Tekanan ekonomi pihak rekanan eksternal dari perusahaan owner pemberi kerja tentu menjadi berlipat ditambah dengan turunnya perekonomian secara nasional. Restrukturisasi kredit yang diputuskan oleh pemerintah terhadap pengusaha kecil menengah terdampak juga belum sepenuhnya berjalan sesuai dengan harapan debitur, dimana ada beban biaya tambahan yang diberlakukan oleh beberapa lembaga pinjaman, menjadi pilihan yang sulit, yang mau tidak mau debitur mengambil opsi restrukturasi pinjaman dengan alasan berkurangnya pemasukan.
Selain restrukturisasi kredit, adalah hal yang baik jika iuran BPJS Ketenagakerjaan juga ditangguhkan hingga masa pandemi pulih kembali. Pajak penghasilan badan untuk skala pengusaha kecil menengah juga perlu dilakukan penyesuaian karena deviasi laba rugi yang berimbas pada kemampuan bayar perusahaan terdampak. Turunnya harga minyak dunia sejak beberapa pekan yang lalu sudah selayaknya juga disesuaikan pada harga eceran di masyarakat untuk membantu daya beli dan memperkecil biaya produksi jasa angkutan dan transportasi.
Untuk skala pemerintah baik pusat maupun daerah, membantu nafas usaha kecil menengah agar tetap bertahan hidup ditengah masalah pandemi bukanlah merupakan bentuk kedermawanan, namun merupakan kewajiban sebagai amanah konstitusi ditengah pemberlakuan pembatasan sosial yang membatasi ruang gerak mereka dalam mencari nafkah.

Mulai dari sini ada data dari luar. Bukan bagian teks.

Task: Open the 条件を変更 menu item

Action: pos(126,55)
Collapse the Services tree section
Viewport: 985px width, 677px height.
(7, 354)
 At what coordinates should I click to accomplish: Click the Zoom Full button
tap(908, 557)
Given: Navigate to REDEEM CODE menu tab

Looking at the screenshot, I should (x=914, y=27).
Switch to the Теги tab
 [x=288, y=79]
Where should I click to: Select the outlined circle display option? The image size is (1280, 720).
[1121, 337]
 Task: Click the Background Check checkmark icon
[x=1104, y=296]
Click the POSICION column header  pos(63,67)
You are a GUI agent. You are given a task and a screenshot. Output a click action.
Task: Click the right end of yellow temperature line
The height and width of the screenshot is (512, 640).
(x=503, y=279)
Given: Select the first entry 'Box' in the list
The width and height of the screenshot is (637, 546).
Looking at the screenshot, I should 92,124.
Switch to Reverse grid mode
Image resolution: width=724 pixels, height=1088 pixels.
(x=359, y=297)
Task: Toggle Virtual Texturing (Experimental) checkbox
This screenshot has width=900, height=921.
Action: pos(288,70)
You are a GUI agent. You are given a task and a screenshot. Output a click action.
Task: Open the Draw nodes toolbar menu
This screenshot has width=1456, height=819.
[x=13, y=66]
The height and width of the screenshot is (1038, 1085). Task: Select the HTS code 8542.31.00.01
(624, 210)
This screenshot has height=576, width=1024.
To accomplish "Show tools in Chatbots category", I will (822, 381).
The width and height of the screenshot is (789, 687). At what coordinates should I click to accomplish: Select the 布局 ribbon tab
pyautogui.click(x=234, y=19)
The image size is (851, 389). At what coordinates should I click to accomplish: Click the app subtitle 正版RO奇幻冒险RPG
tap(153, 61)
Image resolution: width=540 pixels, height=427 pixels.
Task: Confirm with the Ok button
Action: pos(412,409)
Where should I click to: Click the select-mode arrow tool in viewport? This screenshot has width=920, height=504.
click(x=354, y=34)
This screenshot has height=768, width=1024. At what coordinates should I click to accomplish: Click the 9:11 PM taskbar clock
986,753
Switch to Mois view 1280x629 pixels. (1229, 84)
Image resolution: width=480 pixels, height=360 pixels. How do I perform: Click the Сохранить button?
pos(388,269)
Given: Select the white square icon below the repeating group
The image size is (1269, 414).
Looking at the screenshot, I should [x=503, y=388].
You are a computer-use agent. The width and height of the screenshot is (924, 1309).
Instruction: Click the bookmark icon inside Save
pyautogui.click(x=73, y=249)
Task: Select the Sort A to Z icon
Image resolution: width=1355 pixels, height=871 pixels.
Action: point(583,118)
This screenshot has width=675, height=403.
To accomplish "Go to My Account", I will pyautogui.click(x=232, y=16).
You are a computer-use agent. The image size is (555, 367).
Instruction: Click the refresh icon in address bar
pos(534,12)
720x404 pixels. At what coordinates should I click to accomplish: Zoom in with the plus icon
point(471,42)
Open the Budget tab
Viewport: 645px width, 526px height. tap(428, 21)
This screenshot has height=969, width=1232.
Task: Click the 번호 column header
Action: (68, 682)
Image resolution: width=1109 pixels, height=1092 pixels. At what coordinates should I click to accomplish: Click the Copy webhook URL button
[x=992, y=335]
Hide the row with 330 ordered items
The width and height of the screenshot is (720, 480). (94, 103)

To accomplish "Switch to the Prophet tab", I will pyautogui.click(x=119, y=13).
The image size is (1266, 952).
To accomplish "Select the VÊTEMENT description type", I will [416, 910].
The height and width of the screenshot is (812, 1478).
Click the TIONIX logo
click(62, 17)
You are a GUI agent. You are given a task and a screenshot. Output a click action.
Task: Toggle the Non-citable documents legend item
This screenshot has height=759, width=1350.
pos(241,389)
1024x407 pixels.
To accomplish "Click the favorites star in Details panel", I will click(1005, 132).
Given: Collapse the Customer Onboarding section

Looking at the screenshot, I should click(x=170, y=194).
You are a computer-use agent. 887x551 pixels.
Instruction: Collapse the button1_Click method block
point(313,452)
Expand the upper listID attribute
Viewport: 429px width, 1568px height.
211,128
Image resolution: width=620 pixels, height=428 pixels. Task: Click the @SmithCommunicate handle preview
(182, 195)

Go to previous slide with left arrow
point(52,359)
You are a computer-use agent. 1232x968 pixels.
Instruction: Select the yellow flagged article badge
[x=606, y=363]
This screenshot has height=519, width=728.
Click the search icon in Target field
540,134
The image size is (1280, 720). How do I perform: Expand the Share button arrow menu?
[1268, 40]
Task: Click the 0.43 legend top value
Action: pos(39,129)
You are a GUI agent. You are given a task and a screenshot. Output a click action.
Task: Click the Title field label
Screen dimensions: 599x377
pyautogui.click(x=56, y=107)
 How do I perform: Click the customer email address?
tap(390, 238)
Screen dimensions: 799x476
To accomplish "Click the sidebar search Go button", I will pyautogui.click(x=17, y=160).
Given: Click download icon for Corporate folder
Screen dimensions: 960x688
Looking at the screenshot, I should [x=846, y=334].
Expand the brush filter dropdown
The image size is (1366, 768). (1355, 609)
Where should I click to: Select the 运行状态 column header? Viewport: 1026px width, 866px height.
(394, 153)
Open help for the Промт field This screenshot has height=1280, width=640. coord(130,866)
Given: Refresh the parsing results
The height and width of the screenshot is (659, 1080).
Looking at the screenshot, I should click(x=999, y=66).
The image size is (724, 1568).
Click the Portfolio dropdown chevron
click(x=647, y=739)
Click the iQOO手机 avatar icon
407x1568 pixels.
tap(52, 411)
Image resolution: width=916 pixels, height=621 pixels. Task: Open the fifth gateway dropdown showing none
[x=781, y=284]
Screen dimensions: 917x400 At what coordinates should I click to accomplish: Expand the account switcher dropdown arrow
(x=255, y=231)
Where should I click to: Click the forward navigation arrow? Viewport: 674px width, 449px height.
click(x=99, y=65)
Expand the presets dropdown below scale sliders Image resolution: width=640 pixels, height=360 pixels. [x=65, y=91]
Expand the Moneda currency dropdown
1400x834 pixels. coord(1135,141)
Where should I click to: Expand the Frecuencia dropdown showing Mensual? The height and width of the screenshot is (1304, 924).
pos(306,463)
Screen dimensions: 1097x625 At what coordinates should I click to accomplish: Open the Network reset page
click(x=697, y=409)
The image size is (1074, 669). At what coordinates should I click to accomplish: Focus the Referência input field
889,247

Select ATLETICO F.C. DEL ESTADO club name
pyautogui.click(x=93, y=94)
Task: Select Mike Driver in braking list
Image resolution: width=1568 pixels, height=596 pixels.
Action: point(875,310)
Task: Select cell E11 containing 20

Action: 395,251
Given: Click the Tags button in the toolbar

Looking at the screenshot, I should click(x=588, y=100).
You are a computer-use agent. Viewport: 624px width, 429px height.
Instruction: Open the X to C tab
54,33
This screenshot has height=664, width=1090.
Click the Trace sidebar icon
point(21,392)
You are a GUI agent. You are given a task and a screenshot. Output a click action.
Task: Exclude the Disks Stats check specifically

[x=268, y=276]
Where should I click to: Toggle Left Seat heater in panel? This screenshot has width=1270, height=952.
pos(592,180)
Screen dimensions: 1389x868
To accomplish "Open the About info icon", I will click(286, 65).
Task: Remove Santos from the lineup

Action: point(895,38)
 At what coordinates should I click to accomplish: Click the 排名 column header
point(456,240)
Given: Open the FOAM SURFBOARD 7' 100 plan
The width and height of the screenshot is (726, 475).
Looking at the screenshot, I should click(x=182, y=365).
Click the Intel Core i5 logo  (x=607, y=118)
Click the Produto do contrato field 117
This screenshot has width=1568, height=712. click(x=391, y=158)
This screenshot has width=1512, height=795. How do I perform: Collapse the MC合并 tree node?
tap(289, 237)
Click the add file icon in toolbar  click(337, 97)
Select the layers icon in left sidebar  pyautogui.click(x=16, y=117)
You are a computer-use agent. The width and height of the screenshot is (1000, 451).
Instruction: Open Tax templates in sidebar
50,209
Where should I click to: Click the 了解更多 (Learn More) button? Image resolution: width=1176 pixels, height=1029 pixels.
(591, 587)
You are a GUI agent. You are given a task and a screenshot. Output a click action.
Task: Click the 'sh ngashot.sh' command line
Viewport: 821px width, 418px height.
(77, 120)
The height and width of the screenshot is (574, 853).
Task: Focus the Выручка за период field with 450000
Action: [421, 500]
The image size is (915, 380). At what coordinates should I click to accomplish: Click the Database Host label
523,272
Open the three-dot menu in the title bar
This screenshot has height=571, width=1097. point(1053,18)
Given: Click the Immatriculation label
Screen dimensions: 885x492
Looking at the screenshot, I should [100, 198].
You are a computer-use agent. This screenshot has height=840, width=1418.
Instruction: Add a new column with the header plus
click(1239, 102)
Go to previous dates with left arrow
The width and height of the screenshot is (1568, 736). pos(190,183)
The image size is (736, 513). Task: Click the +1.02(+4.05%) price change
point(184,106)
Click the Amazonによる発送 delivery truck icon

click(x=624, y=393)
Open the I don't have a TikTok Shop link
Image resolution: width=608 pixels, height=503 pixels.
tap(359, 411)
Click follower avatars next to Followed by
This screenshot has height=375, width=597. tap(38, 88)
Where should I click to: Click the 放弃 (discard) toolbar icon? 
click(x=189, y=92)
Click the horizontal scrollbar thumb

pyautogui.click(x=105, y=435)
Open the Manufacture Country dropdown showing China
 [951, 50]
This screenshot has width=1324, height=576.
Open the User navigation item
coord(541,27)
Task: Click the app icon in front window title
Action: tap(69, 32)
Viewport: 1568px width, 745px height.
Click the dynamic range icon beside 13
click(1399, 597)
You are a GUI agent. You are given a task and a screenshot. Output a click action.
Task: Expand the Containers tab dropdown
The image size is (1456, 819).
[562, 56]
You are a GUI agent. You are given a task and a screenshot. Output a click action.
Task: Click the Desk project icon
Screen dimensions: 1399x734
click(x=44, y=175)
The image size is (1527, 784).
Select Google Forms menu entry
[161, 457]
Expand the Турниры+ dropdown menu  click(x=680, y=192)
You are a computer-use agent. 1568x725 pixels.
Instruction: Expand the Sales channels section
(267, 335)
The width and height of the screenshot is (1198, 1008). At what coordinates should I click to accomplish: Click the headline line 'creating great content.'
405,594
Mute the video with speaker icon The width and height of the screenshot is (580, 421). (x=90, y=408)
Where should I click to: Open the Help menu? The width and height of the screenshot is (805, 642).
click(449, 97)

Meskipun harus diakui, bahwa penerimaan negara menjadi terganggu ditambah porsi pengeluaran menjadi lebih besar terkait fokus penanganan wabah, baik pada masa proses maupun masa pemulihan ke depan, membesarnya porsi defisit anggaran yang sudah diketok palu merupakan jalan keluar dari sisi legalitas untuk dilanjutkan secara prudent pada tahap keberhasilan implementasinya.
Masalah lainnya seperti soal akurasi data kependudukan yang berdampak pada permasalahan dalam penyaluran bantuan sosial di lapangan, dan rapuhnya ketahanan pangan ditengah banyaknya lahan yang menganggur menjadi catatan penting untuk segera diperbaiki.
Masa pemulihan diharapkan mampu lebih cepat mengakselerasi perekonomian jika kewajiban dalam penanganan terkait wabah dan ekonomi hari ini terlaksana dengan baik hingga ke level bawah. Begitu juga dengan pelaksanaan kewajiban-kewajiban yang diemban oleh pengusaha skala besar, menengah, dan kecil baik dari sisi internal maupun interaksi eksternalnya akan memangkas durasi pemulihan ekonomi ke arah yang lebih cepat.
Kolaborasi antara pemerintah dan swasta dalam memenuhi kewajiban-kewajiban finansialnya menjadi hal yang urgen untuk ketahanan ekonomi secara makro, disamping besarnya manfaat bantuan yang disalurkan atas nama perusahaan, yayasan, partai politik, maupun individu.